Décisions de la CRTESPF

Informations sur la décision

Résumé :

La demanderesse avait déposé une plainte de pratique déloyale de travail contre les défendeurs - la demanderesse et les défendeurs ont conclu une entente de règlement à l’égard de cette plainte - dans une décision antérieure, la Commission avait refusé d’invalider l’entente de règlement et d’entendre la plainte sur le fond(2013CRTFP143) - la demanderesse a demandé à la Commission de réexaminer la décision antérieure - la Commission a conclu que la demande ne reposait sur aucun motif impérieux de réexamen car la demanderesse n’avait présenté aucun nouvel élément de preuve ou nouvel argument qui, raisonnablement, n’aurait pas pu être présenté à l’audience qui a mené à le décision antérieure - la Commission a conclu que la demande ne pouvait manifestement être accueillie. Demande rejetée.

Contenu de la décision



Loi sur les relations de travail  dans la fonction publique

Coat of Arms - Armoiries
  • Date:  2014-02-18
  • Dossier:  525-34-52 XR: 561-34-499
  • Référence:  2014 CRTFP 17

Devant une formation de la Commission des relations de travail dans la fonction publique


ENTRE

FRANCINE BOUCHARD

demanderesse

et

SYLVIE LAHAIE, ANDRÉ BÉLANGER, MICHEL DÉSILETS, PATRICK SIMONEAU, JEAN-YVES MARTEL, DANIÈLE BÉDARD, JEAN-PIERRE FRASER, BETTY BANNON, ALLIANCE DE LA FONCTION PUBLIQUE DU CANADA ET SYNDICAT DES EMPLOYÉ-E-S DE L'IMPÔT, SECTION LOCALE 10005

défendeurs

Répertorié
Bouchard c. Lahaie et al.


Affaire concernant une demande d’exercice par la Commission de l’un ou l’autre des pouvoirs prévus à l’article 43 de la Loi sur les relations de travail dans la fonction publique


Devant:
Renaud Paquet, une formation de la Commission des relations de travail dans la fonction publique
Pour la demanderesse:
Lise Pronovost
Pour les défendeurs:
James Cameron et Wassim Garzouzi, avocats
Décision rendue sur la base d’arguments écrits déposés le 18 décembre 2013, le 21 janvier et le 5 février 2014.

MOTIFS DE DÉCISION

Demande devant la Commission

1 Le 18 décembre 2013, Francine Bouchard (la « demanderesse ») a demandé un réexamen de la décision Bouchard c. Lahaie et al., 2013 CRTFP 143 (la « décision de 2013 ») en vertu de l'article 43 de la Loi sur les relations de travail dans la fonction publique (la « Loi »). Mme Bouchard a demandé un réexamen, une annulation ou une modification de la décision de 2013 rendue par le commissaire Stephan Bertrand.
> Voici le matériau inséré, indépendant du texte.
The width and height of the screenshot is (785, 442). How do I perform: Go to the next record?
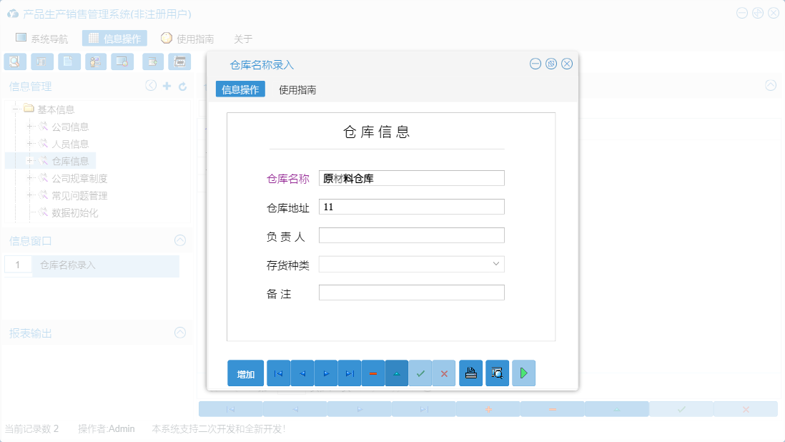click(x=325, y=373)
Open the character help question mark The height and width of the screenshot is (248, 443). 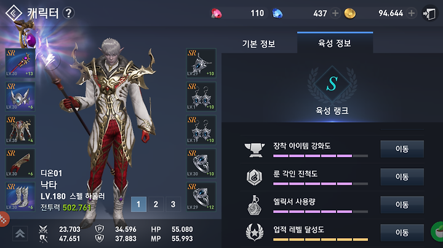(68, 14)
2 Le 12 janvier 2011, Mme Bouchard a déposé une plainte de pratique déloyale de travail contre plusieurs représentants de l’Alliance de la Fonction publique du Canada (les « défendeurs »). L’audience de cette plainte a eu lieu à Trois-Rivières le 19 septembre 2011. À cette occasion, les parties ont convenu de participer à une séance de médiation et elles ont conclu ce même jour une entente au sujet du litige qui les opposait alors.

3 Le 29 février 2012, la plaignante a demandé la tenue d’une audience afin que la Commission des relations de travail dans la fonction publique (la « Commission ») annule l’entente du 19 septembre 2011 sur la base que les défendeurs n’avaient pas respecté l’un des termes de l’entente. Les parties ont été convoquées à une audience afin de traiter la demande de Mme Bouchard du 29 février 2012. Cette audience a eu lieu le 5 septembre 2013; en est résulté la décision de 2013 qui fait l’objet de la présente demande de réexamen.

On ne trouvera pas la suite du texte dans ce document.